Raising a family on Tikun Olam

Two families meet in Montreal for Moroccan and Iraqi traditions, delicious food, and a whole lot of love.

When Nathalie and Freddy met on a blind date, they knew only that they came from quite different cultural backgrounds. The house young Nathalie grew up in may have physically been in Montreal, but she was raised by her parents as though she were born in their home-town of Tangiers. Nathalie loved it: “It was a magical and vibrant family atmosphere filled with fabulous traditions, food and spice!” Moroccan traditions were observed – most involving food and family – and Nathalie was educated at Maimonides.

Meanwhile, Freddy’s family were Iraqi, and had fled to Israel, where his parents met and married.
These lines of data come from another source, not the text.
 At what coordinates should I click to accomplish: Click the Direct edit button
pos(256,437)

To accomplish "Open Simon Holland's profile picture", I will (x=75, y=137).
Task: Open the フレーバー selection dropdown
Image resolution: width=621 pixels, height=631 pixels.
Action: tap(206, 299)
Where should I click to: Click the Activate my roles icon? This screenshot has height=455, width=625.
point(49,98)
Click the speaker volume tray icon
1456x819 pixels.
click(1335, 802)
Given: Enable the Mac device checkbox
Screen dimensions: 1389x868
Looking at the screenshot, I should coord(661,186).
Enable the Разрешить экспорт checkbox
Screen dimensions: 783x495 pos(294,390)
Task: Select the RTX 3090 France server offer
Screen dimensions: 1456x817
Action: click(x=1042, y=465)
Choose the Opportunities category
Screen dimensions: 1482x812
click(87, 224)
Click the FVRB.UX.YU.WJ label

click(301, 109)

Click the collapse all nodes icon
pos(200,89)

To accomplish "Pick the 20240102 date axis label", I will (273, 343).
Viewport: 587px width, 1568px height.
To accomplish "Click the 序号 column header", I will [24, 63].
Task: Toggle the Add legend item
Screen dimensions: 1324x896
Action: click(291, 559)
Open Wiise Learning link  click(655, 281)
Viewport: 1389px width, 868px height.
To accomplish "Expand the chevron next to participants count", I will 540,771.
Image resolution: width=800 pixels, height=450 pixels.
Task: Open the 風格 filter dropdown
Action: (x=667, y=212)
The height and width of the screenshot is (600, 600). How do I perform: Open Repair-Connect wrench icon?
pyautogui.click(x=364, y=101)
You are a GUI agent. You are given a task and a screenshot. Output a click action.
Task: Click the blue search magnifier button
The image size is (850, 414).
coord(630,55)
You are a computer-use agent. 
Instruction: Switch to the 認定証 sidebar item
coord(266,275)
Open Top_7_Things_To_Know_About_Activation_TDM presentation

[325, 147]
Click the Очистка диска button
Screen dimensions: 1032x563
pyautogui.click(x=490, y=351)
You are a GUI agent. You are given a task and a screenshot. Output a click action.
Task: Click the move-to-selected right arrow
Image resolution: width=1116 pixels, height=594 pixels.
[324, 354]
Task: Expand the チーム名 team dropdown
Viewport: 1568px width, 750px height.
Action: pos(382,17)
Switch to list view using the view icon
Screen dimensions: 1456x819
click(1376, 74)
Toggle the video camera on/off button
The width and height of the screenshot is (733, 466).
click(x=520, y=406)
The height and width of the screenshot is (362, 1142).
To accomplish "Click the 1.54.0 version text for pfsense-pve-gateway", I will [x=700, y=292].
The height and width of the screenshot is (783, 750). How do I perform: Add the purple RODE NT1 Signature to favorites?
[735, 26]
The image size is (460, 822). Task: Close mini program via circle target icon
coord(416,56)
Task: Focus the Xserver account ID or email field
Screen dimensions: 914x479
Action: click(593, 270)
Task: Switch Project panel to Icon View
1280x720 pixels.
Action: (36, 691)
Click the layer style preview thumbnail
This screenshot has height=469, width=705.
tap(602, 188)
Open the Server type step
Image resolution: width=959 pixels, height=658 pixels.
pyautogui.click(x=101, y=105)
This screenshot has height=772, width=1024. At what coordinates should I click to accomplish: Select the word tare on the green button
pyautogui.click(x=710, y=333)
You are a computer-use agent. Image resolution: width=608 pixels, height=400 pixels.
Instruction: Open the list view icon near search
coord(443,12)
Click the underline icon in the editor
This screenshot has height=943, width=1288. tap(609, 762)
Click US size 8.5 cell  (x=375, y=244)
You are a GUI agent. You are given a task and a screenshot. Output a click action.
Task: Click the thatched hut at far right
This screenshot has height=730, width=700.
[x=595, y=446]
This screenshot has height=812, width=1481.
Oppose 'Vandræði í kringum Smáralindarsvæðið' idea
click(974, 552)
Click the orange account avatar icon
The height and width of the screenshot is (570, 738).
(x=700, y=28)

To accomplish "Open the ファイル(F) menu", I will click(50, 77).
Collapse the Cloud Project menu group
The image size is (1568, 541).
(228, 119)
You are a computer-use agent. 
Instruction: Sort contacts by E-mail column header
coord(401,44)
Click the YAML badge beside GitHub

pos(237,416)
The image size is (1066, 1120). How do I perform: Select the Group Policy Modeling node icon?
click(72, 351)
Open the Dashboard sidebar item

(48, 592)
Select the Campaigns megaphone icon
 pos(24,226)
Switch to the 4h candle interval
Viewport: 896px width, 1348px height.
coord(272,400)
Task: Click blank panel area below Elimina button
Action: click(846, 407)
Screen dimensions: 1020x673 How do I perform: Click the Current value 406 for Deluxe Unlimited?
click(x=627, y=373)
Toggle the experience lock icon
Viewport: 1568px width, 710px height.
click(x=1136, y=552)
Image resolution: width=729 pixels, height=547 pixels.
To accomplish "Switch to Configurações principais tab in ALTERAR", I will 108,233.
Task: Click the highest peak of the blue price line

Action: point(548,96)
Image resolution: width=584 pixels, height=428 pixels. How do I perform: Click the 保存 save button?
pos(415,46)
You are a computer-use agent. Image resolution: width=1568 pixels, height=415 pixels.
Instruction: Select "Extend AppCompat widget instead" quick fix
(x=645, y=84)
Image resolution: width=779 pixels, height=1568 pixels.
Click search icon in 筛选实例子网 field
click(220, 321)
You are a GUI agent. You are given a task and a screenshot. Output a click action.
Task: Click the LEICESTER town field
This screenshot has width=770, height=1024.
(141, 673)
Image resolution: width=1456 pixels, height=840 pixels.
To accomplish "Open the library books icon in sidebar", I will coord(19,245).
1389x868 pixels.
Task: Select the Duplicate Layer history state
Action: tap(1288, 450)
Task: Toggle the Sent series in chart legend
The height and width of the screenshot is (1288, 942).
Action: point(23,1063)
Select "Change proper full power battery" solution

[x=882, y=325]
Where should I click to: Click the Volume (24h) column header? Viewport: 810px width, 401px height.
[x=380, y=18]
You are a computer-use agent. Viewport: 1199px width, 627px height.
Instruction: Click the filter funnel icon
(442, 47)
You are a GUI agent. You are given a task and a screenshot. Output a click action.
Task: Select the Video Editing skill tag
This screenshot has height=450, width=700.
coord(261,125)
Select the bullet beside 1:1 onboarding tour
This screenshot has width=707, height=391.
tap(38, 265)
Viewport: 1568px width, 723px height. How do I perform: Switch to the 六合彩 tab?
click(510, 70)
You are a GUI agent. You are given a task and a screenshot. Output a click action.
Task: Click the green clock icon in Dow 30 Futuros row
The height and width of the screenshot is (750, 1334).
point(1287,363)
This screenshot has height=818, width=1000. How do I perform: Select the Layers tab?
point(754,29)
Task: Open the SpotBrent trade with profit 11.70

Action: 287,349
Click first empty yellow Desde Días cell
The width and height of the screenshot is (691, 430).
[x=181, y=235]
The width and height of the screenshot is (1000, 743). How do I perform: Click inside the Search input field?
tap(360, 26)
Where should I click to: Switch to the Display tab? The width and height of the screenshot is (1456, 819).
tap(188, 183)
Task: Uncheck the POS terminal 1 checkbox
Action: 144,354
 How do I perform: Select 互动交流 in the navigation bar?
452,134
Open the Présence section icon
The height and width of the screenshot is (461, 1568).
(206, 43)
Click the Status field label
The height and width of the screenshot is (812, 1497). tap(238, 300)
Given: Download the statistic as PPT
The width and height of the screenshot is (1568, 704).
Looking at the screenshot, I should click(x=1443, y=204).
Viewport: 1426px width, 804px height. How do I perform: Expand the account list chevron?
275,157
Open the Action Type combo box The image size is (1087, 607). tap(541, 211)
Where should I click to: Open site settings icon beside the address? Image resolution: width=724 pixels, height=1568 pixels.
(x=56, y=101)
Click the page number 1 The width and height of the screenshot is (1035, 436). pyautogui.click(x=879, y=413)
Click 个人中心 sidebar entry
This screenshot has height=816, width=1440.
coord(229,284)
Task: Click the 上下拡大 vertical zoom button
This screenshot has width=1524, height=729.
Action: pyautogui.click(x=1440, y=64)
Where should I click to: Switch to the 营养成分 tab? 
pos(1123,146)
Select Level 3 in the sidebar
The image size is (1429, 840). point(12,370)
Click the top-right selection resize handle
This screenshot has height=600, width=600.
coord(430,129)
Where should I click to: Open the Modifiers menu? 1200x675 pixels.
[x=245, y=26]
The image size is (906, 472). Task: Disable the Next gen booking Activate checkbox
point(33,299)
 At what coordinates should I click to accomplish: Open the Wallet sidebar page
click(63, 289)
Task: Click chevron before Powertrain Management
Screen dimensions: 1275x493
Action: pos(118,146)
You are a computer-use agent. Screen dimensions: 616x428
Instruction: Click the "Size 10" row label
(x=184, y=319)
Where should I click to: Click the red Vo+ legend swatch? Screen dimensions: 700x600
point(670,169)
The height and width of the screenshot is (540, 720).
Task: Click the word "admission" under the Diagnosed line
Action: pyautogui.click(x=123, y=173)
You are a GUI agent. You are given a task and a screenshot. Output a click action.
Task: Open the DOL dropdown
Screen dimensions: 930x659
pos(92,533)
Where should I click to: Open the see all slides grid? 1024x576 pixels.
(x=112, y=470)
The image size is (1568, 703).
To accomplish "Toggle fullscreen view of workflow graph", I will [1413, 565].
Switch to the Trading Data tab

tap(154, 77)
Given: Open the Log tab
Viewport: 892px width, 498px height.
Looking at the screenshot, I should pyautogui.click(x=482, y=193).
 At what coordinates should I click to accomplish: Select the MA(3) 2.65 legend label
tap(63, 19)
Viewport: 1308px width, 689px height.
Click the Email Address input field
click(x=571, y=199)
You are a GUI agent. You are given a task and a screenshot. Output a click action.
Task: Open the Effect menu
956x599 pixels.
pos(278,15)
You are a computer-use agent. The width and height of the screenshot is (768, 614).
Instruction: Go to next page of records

Freddy had been born in a tented city for transients before his parents found their way to Canada, settling into the community, and joining the Spanish and Portuguese Synagogue.

When Freddy and Nathalie got to know each other, it became instantly clear that they had a lot in common: Both children of immigrants, they had both been raised with fierce family values and a deep rooted sense of Tikun Olam.  A year later and a half later they were walking down the aisle at the Chevra Kedisha Synagogue in front of 250 friends and family from the community.

Their home became a hub for both their extended families, and Nathalie started hosting large Shabbat dinners with spreads of salade cuite, tabbouleh and baba gnouche.

In her twenties, Nathalie was dedicated to her career, and worked for over ten years in the financial industry. But when first child, Maya, was born in April 2010, followed by Myriam in February 2012, her priorities shifted. She wanted to spend more time with her family. The long corporate hours she used to love suddenly seemed like a burden which kept her away from what was most important in her life. The couple decided together that Nathalie would leave her job and be there for her children while they were young.

Nathalie and Freddy focus on giving back to the community and raising their children to do the same.

Nathalie and Freddy focus on giving back to the community and raising their children to do the same.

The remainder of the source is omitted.